··· DATA SHOWN ···
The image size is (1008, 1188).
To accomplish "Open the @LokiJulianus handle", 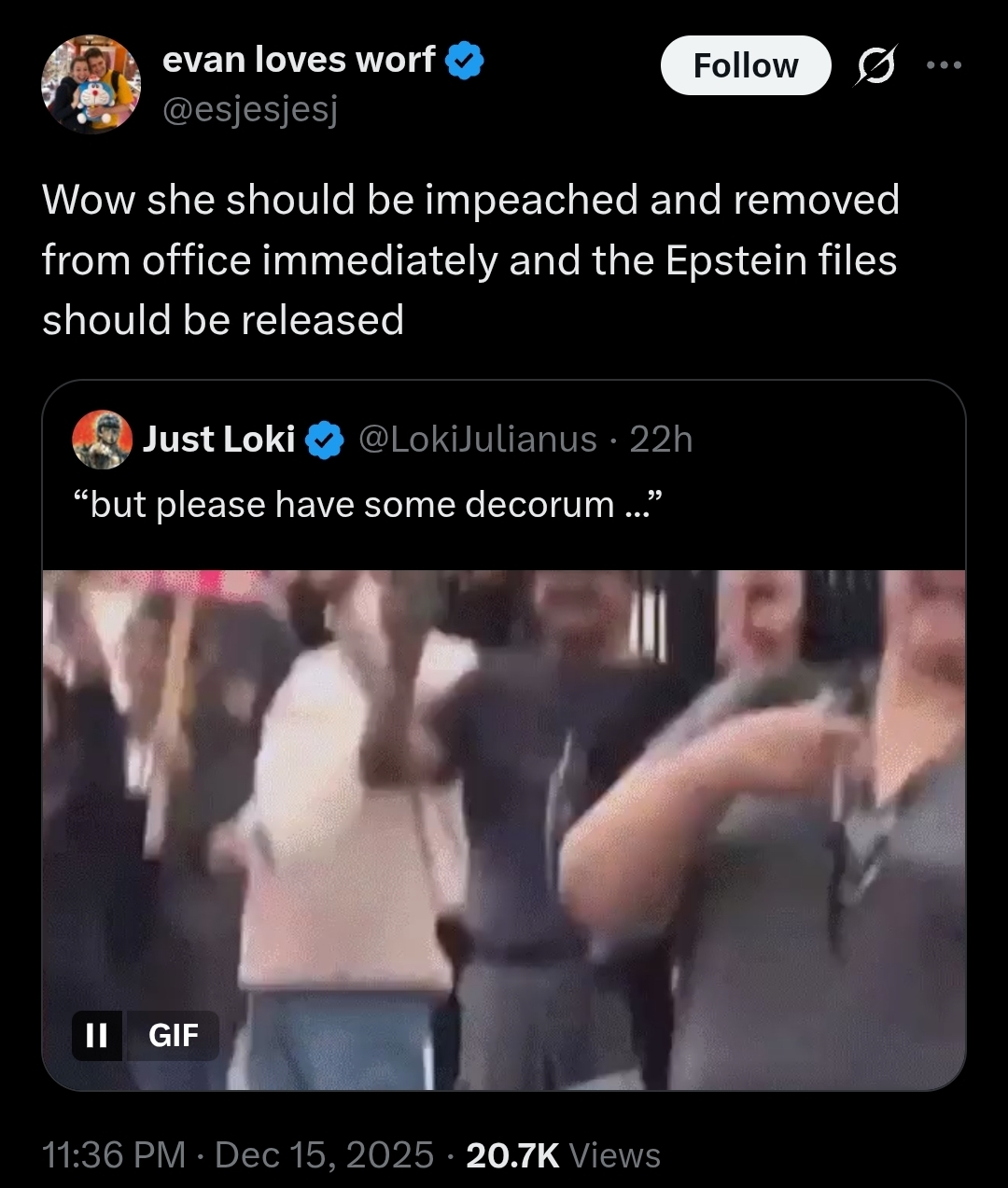I will click(478, 439).
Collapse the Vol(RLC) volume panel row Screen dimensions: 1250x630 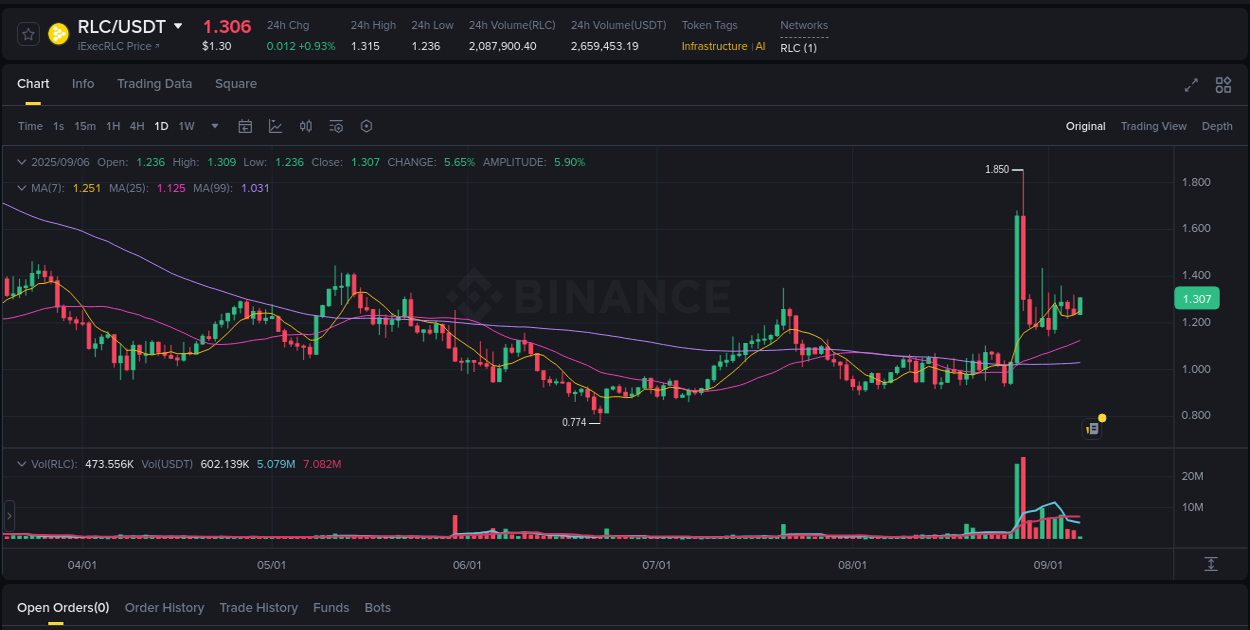[21, 463]
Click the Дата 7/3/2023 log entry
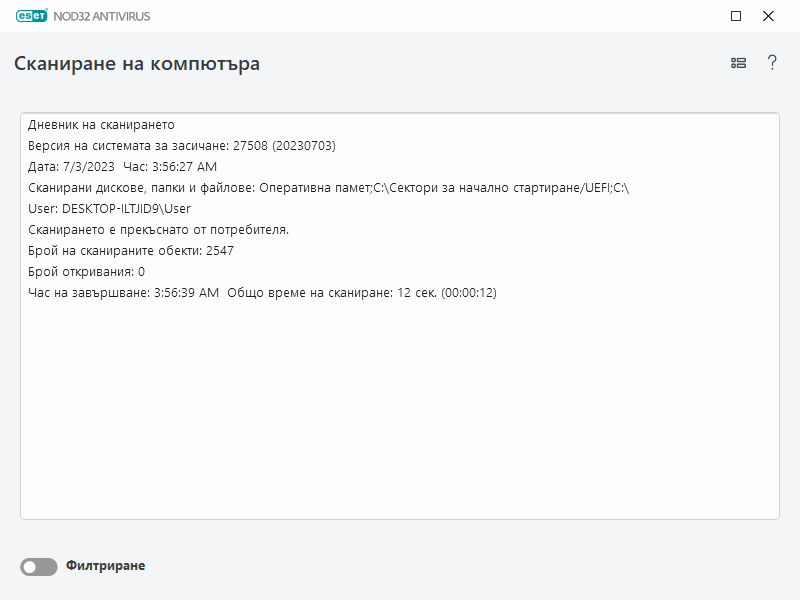This screenshot has height=600, width=800. click(122, 167)
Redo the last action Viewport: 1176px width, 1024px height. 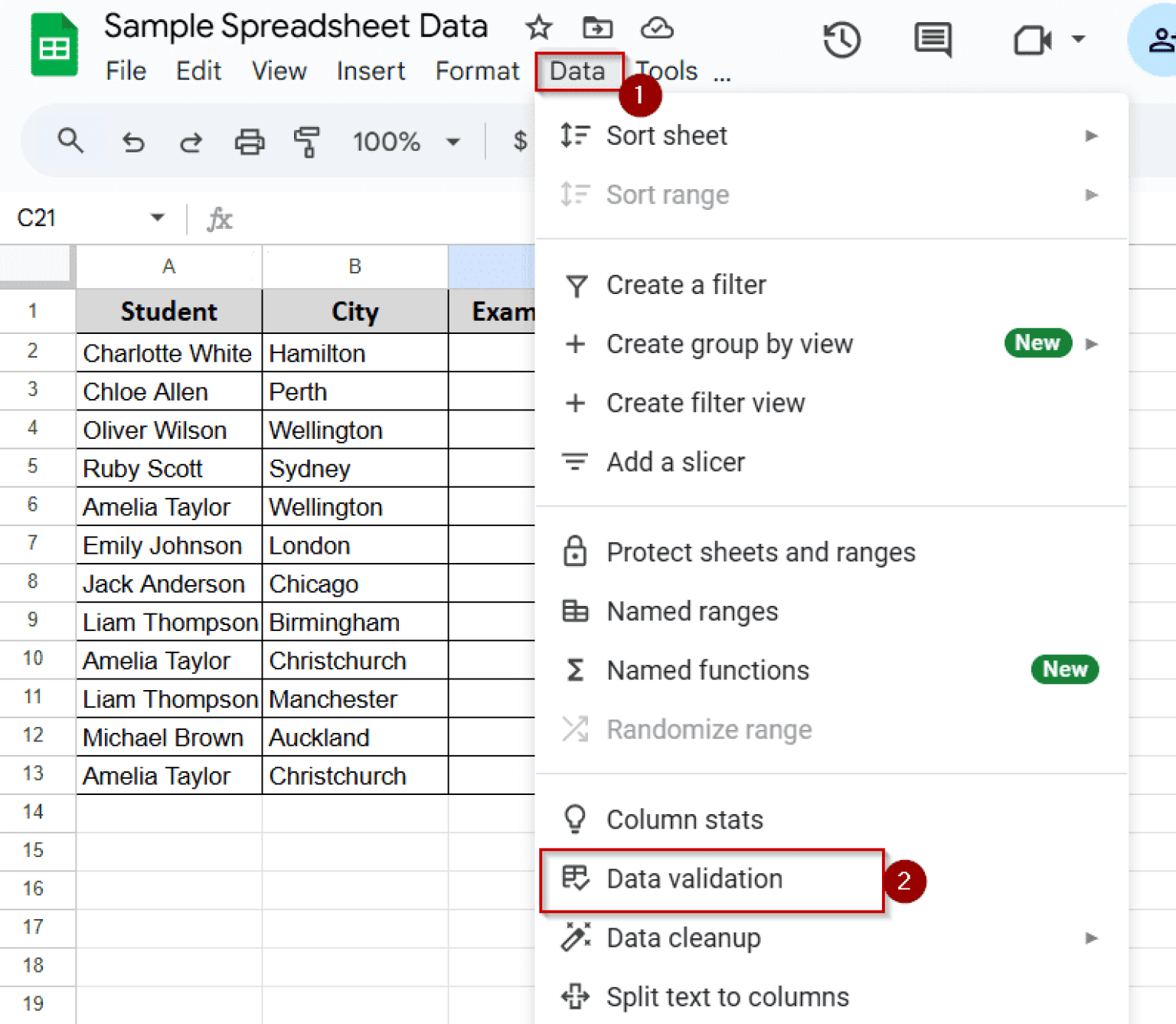tap(191, 141)
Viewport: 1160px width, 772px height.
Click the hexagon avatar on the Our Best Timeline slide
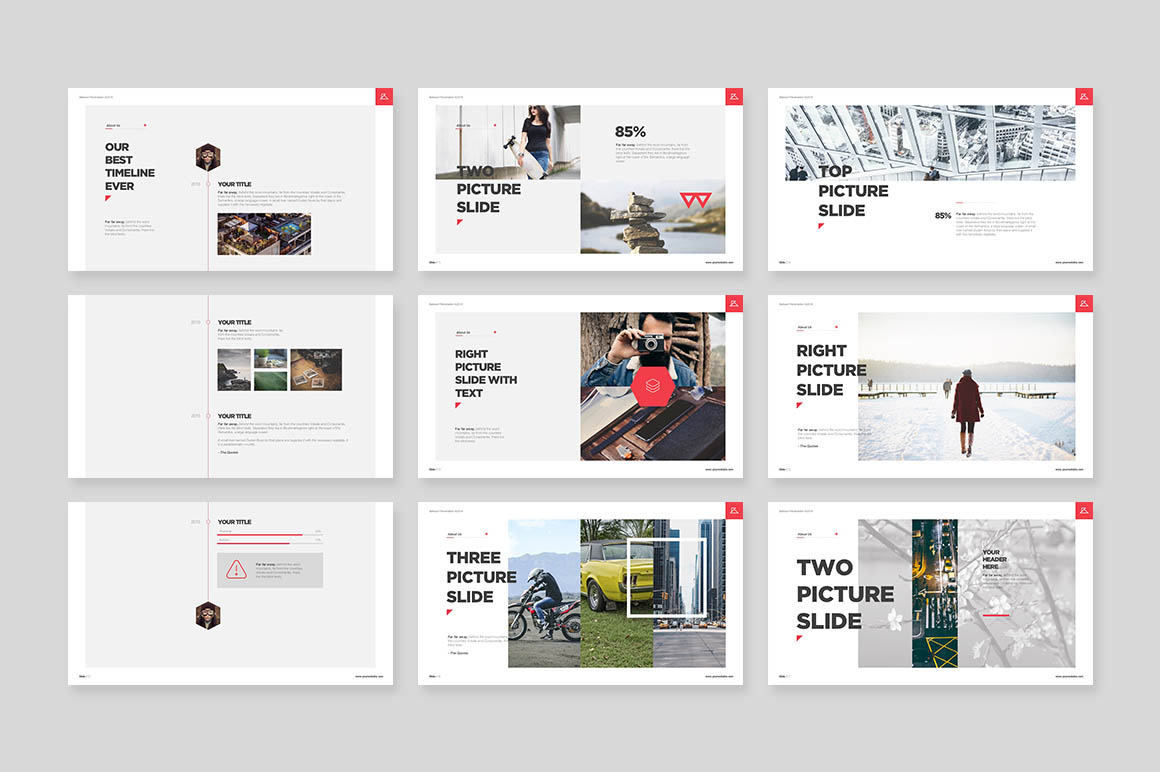click(x=208, y=157)
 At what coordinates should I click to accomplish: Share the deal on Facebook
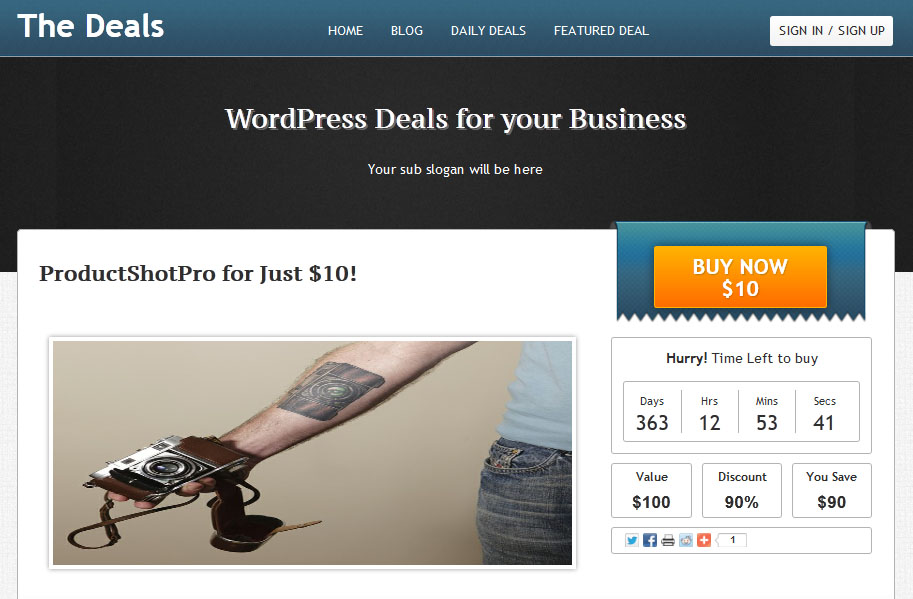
···
Begin at the line containing "Viewport: 1160px width, 772px height." and stop at the last line of the data. Repeat only those lines, exactly, and leave out the pictures.

Viewport: 1160px width, 772px height.
Click the hexagon avatar on the Our Best Timeline slide
click(x=208, y=157)
 At what coordinates should I click to accomplish: Share the deal on Facebook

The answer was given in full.